***** Data for this task

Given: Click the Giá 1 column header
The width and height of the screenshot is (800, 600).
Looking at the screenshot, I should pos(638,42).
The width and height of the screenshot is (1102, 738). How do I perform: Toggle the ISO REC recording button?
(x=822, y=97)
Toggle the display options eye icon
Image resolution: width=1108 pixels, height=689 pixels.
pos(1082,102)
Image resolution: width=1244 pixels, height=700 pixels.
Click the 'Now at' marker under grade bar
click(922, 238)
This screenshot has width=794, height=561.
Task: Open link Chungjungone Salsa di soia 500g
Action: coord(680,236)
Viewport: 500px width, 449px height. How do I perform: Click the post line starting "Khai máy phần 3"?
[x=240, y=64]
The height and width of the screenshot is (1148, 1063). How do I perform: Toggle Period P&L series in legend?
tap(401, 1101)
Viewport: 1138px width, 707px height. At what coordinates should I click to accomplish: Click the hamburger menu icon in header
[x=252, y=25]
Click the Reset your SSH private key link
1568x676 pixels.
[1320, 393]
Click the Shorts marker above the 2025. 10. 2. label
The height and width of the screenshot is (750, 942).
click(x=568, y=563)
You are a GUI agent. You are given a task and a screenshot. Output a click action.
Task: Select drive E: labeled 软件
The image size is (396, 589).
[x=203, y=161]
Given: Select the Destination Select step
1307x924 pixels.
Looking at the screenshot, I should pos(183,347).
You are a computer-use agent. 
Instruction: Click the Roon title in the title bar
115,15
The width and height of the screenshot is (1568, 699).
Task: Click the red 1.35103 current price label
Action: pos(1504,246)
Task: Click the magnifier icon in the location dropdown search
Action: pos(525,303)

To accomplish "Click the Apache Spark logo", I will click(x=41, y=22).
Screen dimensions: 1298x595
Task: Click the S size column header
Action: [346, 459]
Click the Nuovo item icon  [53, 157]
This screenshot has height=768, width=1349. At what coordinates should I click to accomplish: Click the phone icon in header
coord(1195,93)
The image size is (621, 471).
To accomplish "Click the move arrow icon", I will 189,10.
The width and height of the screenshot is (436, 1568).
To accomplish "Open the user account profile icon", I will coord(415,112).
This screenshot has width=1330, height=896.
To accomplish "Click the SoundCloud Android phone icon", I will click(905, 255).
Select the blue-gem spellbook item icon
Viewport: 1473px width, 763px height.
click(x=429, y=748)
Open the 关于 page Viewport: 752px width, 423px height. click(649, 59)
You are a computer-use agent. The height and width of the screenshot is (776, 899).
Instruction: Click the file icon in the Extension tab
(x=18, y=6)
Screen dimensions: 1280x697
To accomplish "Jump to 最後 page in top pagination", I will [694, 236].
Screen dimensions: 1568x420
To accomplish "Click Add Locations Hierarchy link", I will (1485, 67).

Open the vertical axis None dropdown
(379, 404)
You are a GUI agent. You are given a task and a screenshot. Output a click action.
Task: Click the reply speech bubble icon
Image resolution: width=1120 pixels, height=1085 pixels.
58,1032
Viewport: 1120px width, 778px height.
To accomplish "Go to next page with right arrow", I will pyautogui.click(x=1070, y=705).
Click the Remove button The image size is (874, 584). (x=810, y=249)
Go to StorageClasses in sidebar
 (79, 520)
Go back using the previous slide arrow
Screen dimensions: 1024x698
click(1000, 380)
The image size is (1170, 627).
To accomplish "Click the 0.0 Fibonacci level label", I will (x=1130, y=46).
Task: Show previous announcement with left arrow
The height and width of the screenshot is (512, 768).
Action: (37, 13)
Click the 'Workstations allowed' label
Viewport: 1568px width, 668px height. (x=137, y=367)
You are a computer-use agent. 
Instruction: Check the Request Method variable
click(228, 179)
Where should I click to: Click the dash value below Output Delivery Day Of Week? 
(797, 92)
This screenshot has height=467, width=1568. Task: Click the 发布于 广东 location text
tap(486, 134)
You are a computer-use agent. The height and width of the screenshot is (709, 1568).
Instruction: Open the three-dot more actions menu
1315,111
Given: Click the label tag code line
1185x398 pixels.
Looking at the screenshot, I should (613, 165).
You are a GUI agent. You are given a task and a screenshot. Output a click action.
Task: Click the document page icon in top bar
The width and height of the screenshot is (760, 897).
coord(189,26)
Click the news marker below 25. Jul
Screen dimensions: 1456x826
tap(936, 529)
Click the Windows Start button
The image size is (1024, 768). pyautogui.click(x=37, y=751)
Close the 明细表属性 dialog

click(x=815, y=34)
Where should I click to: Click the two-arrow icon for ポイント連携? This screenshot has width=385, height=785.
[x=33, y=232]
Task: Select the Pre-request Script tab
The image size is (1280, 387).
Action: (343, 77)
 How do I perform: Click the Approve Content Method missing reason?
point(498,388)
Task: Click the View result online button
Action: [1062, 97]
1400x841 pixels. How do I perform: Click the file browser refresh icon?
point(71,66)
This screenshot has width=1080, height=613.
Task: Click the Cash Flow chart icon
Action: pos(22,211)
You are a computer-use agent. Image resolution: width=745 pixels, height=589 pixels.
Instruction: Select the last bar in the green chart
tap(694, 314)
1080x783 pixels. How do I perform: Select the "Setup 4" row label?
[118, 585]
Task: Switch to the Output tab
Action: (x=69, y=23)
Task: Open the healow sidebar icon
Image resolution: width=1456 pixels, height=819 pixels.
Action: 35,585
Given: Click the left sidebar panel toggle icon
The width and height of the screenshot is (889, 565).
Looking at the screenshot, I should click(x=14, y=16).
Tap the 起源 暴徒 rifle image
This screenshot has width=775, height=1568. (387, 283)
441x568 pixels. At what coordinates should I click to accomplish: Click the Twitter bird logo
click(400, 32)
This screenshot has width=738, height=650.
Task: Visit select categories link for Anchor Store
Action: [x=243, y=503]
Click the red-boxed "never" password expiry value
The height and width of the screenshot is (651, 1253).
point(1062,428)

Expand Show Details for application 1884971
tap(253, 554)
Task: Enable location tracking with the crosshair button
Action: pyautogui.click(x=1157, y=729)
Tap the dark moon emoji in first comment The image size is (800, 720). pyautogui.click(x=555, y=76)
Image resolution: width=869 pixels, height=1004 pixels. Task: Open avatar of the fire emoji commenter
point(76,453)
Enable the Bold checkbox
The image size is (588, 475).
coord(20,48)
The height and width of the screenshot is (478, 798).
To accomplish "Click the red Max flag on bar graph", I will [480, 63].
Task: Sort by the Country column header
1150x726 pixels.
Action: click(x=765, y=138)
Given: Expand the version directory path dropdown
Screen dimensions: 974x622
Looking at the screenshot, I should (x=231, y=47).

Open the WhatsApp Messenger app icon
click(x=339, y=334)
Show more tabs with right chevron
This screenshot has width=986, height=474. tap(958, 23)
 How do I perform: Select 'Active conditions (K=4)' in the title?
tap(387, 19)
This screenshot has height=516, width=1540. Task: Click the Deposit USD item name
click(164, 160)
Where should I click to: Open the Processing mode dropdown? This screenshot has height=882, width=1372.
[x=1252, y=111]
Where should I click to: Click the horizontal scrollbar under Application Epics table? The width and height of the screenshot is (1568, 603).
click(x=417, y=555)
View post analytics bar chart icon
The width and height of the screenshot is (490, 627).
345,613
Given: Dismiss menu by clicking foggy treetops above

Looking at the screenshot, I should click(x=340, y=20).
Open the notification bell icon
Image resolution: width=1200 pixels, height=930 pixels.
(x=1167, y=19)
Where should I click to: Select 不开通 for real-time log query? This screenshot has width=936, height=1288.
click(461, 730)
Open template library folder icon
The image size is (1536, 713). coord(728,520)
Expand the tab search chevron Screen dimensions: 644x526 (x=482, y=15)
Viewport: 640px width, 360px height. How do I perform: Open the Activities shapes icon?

**********

### What to do
Down to the final line, write out all of the material exactly.

### Output for this exercise
Given: Click the Giá 1 column header
The width and height of the screenshot is (800, 600).
Looking at the screenshot, I should pos(638,42).
The width and height of the screenshot is (1102, 738). How do I perform: Toggle the ISO REC recording button?
(x=822, y=97)
Toggle the display options eye icon
Image resolution: width=1108 pixels, height=689 pixels.
pos(1082,102)
Image resolution: width=1244 pixels, height=700 pixels.
Click the 'Now at' marker under grade bar
click(922, 238)
This screenshot has width=794, height=561.
Task: Open link Chungjungone Salsa di soia 500g
Action: coord(680,236)
Viewport: 500px width, 449px height. How do I perform: Click the post line starting "Khai máy phần 3"?
[x=240, y=64]
The height and width of the screenshot is (1148, 1063). How do I perform: Toggle Period P&L series in legend?
tap(401, 1101)
Viewport: 1138px width, 707px height. At what coordinates should I click to accomplish: Click the hamburger menu icon in header
[x=252, y=25]
Click the Reset your SSH private key link
1568x676 pixels.
[1320, 393]
Click the Shorts marker above the 2025. 10. 2. label
The height and width of the screenshot is (750, 942).
click(x=568, y=563)
You are a GUI agent. You are given a task and a screenshot. Output a click action.
Task: Select drive E: labeled 软件
The image size is (396, 589).
[x=203, y=161]
Given: Select the Destination Select step
1307x924 pixels.
Looking at the screenshot, I should pos(183,347).
You are a computer-use agent. 
Instruction: Click the Roon title in the title bar
115,15
The width and height of the screenshot is (1568, 699).
Task: Click the red 1.35103 current price label
Action: pos(1504,246)
Task: Click the magnifier icon in the location dropdown search
Action: pos(525,303)

To accomplish "Click the Apache Spark logo", I will click(x=41, y=22).
Screen dimensions: 1298x595
Task: Click the S size column header
Action: [346, 459]
Click the Nuovo item icon  [53, 157]
This screenshot has height=768, width=1349. At what coordinates should I click to accomplish: Click the phone icon in header
coord(1195,93)
The image size is (621, 471).
To accomplish "Click the move arrow icon", I will 189,10.
The width and height of the screenshot is (436, 1568).
To accomplish "Open the user account profile icon", I will coord(415,112).
This screenshot has width=1330, height=896.
To accomplish "Click the SoundCloud Android phone icon", I will click(905, 255).
Select the blue-gem spellbook item icon
Viewport: 1473px width, 763px height.
click(x=429, y=748)
Open the 关于 page Viewport: 752px width, 423px height. click(649, 59)
You are a computer-use agent. The height and width of the screenshot is (776, 899).
Instruction: Click the file icon in the Extension tab
(x=18, y=6)
Screen dimensions: 1280x697
To accomplish "Jump to 最後 page in top pagination", I will [694, 236].
Screen dimensions: 1568x420
To accomplish "Click Add Locations Hierarchy link", I will (1485, 67).

Open the vertical axis None dropdown
(379, 404)
You are a GUI agent. You are given a task and a screenshot. Output a click action.
Task: Click the reply speech bubble icon
Image resolution: width=1120 pixels, height=1085 pixels.
58,1032
Viewport: 1120px width, 778px height.
To accomplish "Go to next page with right arrow", I will pyautogui.click(x=1070, y=705).
Click the Remove button The image size is (874, 584). (x=810, y=249)
Go to StorageClasses in sidebar
 (79, 520)
Go back using the previous slide arrow
Screen dimensions: 1024x698
click(1000, 380)
The image size is (1170, 627).
To accomplish "Click the 0.0 Fibonacci level label", I will (x=1130, y=46).
Task: Show previous announcement with left arrow
The height and width of the screenshot is (512, 768).
Action: (37, 13)
Click the 'Workstations allowed' label
Viewport: 1568px width, 668px height. (x=137, y=367)
You are a computer-use agent. 
Instruction: Check the Request Method variable
click(228, 179)
Where should I click to: Click the dash value below Output Delivery Day Of Week? 
(797, 92)
This screenshot has height=467, width=1568. Task: Click the 发布于 广东 location text
tap(486, 134)
You are a computer-use agent. The height and width of the screenshot is (709, 1568).
Instruction: Open the three-dot more actions menu
1315,111
Given: Click the label tag code line
1185x398 pixels.
Looking at the screenshot, I should (613, 165).
You are a GUI agent. You are given a task and a screenshot. Output a click action.
Task: Click the document page icon in top bar
The width and height of the screenshot is (760, 897).
coord(189,26)
Click the news marker below 25. Jul
Screen dimensions: 1456x826
tap(936, 529)
Click the Windows Start button
The image size is (1024, 768). pyautogui.click(x=37, y=751)
Close the 明细表属性 dialog

click(x=815, y=34)
Where should I click to: Click the two-arrow icon for ポイント連携? This screenshot has width=385, height=785.
[x=33, y=232]
Task: Select the Pre-request Script tab
The image size is (1280, 387).
Action: (343, 77)
 How do I perform: Click the Approve Content Method missing reason?
point(498,388)
Task: Click the View result online button
Action: [1062, 97]
1400x841 pixels. How do I perform: Click the file browser refresh icon?
point(71,66)
This screenshot has width=1080, height=613.
Task: Click the Cash Flow chart icon
Action: pos(22,211)
You are a computer-use agent. Image resolution: width=745 pixels, height=589 pixels.
Instruction: Select the last bar in the green chart
tap(694, 314)
1080x783 pixels. How do I perform: Select the "Setup 4" row label?
[118, 585]
Task: Switch to the Output tab
Action: (x=69, y=23)
Task: Open the healow sidebar icon
Image resolution: width=1456 pixels, height=819 pixels.
Action: 35,585
Given: Click the left sidebar panel toggle icon
The width and height of the screenshot is (889, 565).
Looking at the screenshot, I should click(x=14, y=16).
Tap the 起源 暴徒 rifle image
This screenshot has width=775, height=1568. (387, 283)
441x568 pixels. At what coordinates should I click to accomplish: Click the Twitter bird logo
click(400, 32)
This screenshot has width=738, height=650.
Task: Visit select categories link for Anchor Store
Action: [x=243, y=503]
Click the red-boxed "never" password expiry value
The height and width of the screenshot is (651, 1253).
point(1062,428)

Expand Show Details for application 1884971
tap(253, 554)
Task: Enable location tracking with the crosshair button
Action: pyautogui.click(x=1157, y=729)
Tap the dark moon emoji in first comment The image size is (800, 720). pyautogui.click(x=555, y=76)
Image resolution: width=869 pixels, height=1004 pixels. Task: Open avatar of the fire emoji commenter
point(76,453)
Enable the Bold checkbox
The image size is (588, 475).
coord(20,48)
The height and width of the screenshot is (478, 798).
To accomplish "Click the red Max flag on bar graph", I will [480, 63].
Task: Sort by the Country column header
1150x726 pixels.
Action: click(x=765, y=138)
Given: Expand the version directory path dropdown
Screen dimensions: 974x622
Looking at the screenshot, I should (x=231, y=47).

Open the WhatsApp Messenger app icon
click(x=339, y=334)
Show more tabs with right chevron
This screenshot has width=986, height=474. tap(958, 23)
 How do I perform: Select 'Active conditions (K=4)' in the title?
tap(387, 19)
This screenshot has height=516, width=1540. Task: Click the Deposit USD item name
click(164, 160)
Where should I click to: Open the Processing mode dropdown? This screenshot has height=882, width=1372.
[x=1252, y=111]
Where should I click to: Click the horizontal scrollbar under Application Epics table? The width and height of the screenshot is (1568, 603).
click(x=417, y=555)
View post analytics bar chart icon
The width and height of the screenshot is (490, 627).
345,613
Given: Dismiss menu by clicking foggy treetops above

Looking at the screenshot, I should click(x=340, y=20).
Open the notification bell icon
Image resolution: width=1200 pixels, height=930 pixels.
(x=1167, y=19)
Where should I click to: Select 不开通 for real-time log query? This screenshot has width=936, height=1288.
click(461, 730)
Open template library folder icon
The image size is (1536, 713). coord(728,520)
Expand the tab search chevron Screen dimensions: 644x526 (x=482, y=15)
Viewport: 640px width, 360px height. How do I perform: Open the Activities shapes icon?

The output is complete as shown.